Advances in cytogenetics and availability of molecular genetic technologies have provided new insights regarding causative mechanisms for birth defects and provide diagnostic tests for many previously idiopathic dysmorphic syndromes (55, 56). Examples include the translocation syndromes; microdeletion syndromes; and the Turner, Prader Willi, McCune-Albright, and DiGeorge syndromes. Molecular testing now is available to identify disease predisposition, including endocrine-related disorders. Examples include BRCA 1 and 2 mutations predisposing to breast and ovarian cancer and RET gene mutations predisposing to the syndrome of multiple endocrine neoplasia type 2 (57, 58). Testing for the latter in high-risk families now allows early thyroidectomy in affected children to prevent development of medullary thyroid cancer.

Other areas of important advances in pediatric endocrine science include the disorders of sexual differentiation, the mechanisms of puberty, steroid hormone metabolism, hypertension, and the genetics and physiology of growth and development (5967). These advances have been associated with development of a growing list of therapeutic agents to manage the disorders of growth and pubertal development, which comprise as much as 40% of patients in some pediatric endocrine clinics (68). Research in animal models and in human gestation have advanced our understanding of endocrine systems ontogenesis and perinatal and neonatal endocrine dysfunction (6973). Newborn screening and early treatment for congenital hypothyroidism now prevents growth retardation and mental deficiency in most cases (74). Therapies for management of fetal hyperthyroidism and hypothyroidism and fetal adrenal hyperplasia have been developed, as well as experimental approaches to therapy of fetal growth retardation (75, 76). The growth of neonatology has led to new insights regarding developmental endocrinology and the diagnosis and management of the endocrine system immaturities in term and preterm infants (73, 7781). Considering the pace of development of science and medicine and growth of the pediatric endocrine infrastructure of clinical investigators and practitioners during the past 50 y, we can anticipate even more rapid, continuing progress in endocrine science and the treatment of children with endocrine and metabolic disease.
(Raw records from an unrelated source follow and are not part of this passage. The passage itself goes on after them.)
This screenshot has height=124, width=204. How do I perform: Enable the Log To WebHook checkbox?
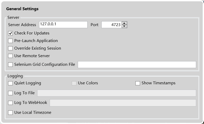10,103
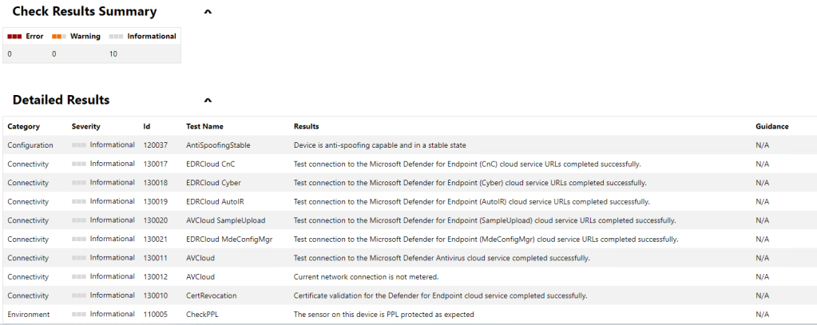Select the Id column header

(x=147, y=126)
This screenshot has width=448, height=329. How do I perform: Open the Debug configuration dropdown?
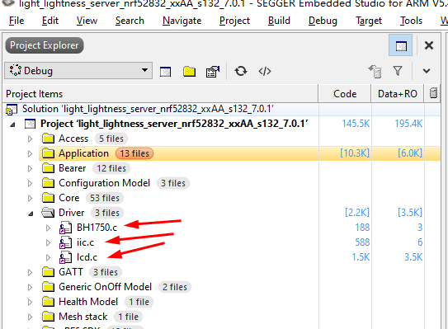78,71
Endocrine science is increasingly focused on the cascade of endocrine, paracrine, and autocrine pathways of hormones, growth factors, and second messenger systems involving a cascade of receptor systems amenable to pharmacologic perturbation. The ability to identify and characterize these receptor systems and design agonist or antagonist drugs already has had a widespread impact, and new molecular and proteomic technologies will accelerate progress and availability of more effective therapeutic agents. Directed antibodies and gene therapies also may offer important therapeutic advances. The growing focus on genetic predisposition to disease and associated prospects for disease prevention strategies will have an impact on endocrinology as well as other medical disciplines. This is particularly relevant in pediatrics, in which cellular, organ transplant, and gene therapies offer special promise for major advances during the next 50 y.